Trauma of the female genital tract fistulae
Genital tract fistulae may occur between the vagina or the uterus and any adjacent organ, but the most frequently encountered fistulae are between the bladder and vagina called vesico vaginal fistula or the rectum and vagina calledrecto vaginal fistula. Other types may occur, but are rare, and occasionally multiple fistulae may be found in the same woman.
Cause: In developing countries
· about 85% of fistulae follow an obstructed labour
· 15% surgery or radiation for gynecological conditions Obstetrical and surgical fistulae arise either immediately due to direct trauma, or 5 to 14 days after delivery or operation when the traumatized, ischaemic tissue sloughs. Fistulas following irradiation rarely appear until one or more years after treatment.

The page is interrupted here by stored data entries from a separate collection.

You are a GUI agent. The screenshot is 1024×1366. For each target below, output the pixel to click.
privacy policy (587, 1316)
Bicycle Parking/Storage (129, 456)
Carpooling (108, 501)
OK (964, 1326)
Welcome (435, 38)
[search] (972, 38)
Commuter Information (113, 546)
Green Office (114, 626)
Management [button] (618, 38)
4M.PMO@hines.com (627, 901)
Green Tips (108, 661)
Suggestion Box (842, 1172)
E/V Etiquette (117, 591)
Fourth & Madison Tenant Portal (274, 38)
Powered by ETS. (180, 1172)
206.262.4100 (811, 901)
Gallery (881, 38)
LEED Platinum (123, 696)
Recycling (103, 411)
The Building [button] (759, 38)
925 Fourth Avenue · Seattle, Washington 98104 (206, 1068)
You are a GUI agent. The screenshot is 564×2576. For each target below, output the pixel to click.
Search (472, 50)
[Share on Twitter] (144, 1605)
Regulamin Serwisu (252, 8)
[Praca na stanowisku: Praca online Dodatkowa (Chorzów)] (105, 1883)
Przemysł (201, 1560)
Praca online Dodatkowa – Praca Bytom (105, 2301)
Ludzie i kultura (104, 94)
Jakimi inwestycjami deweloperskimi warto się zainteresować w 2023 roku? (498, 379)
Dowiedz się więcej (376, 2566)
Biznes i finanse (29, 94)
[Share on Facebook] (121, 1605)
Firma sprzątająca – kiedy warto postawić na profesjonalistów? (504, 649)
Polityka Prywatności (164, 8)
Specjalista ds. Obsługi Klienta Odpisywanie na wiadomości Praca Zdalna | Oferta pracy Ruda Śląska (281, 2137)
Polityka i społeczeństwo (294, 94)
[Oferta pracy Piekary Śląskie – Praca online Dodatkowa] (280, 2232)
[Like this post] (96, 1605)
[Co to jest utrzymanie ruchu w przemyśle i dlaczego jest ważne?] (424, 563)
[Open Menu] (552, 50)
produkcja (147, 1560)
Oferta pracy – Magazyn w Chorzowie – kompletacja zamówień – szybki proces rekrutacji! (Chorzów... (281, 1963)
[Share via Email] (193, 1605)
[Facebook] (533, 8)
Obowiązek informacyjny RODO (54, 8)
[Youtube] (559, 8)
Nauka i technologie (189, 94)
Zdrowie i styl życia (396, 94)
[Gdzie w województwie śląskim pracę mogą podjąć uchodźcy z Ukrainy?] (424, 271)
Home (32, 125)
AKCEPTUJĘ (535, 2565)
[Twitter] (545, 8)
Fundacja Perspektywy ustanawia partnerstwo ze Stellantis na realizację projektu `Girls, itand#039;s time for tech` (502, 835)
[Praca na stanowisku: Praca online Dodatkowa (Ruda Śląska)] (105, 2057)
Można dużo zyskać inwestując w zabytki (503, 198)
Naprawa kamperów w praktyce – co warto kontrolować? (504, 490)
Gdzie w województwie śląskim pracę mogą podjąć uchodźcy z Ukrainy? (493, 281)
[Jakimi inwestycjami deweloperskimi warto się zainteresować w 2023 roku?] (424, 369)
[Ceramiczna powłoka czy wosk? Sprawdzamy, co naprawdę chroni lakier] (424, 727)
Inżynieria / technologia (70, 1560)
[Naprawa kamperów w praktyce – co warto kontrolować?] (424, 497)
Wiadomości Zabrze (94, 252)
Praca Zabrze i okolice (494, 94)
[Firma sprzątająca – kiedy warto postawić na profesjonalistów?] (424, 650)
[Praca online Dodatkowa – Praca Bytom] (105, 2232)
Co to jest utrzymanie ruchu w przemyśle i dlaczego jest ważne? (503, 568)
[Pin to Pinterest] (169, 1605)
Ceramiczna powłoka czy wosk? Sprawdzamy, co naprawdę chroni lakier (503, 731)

· In vesico vaginal fistulae
- the patient complains incontinence of urine
- urinary incontinency is continuous night and day
- If the fistula is large, the defect can be seen, but pin point fistulae may require special tests for diagnosis. One such special test is to place three cotton wool swabs in the vagina, one above the other, and to run methyl lene blue dye into the bladder.
- if only the lowest swab stains the fistula is urethral
- if the middle swab stains, it is vesical
- if no swab stains but the upper most swab is wet, the fistula is ureterial.
- In recto vaginal fistulae
- The patient complain incontinence of faeces
· May be obvious or extremely difficult to identify, and photocopy or the introduction of dyes may be required.
The treatment of all fistulae, except small fistulae which have formed recently following child birth or operation, is surgical. Some recently formed vesico vaginal fistulae will heal if the bladder is drained continuously for 21 to 28 days and some recto vaginal fistulae will heal if a low residue diet is given for the some period. Most fistulae require operation.
· the fibrosed edges of the fistulous tract must be excised so that well vascularized viable tissue may be brought in to apposition
· the apposition must be effected with out tension on the apposed edges
· The tissues must not be placed under tension for at least 3 weeks (this principle implies constant bladder drainage in cases of vesicovaginal fistulae)
· The best results are obtained if fistulae are treated in special units, where experience in the operative technique and, more important, the meticulous postoperative management of the case can be offered.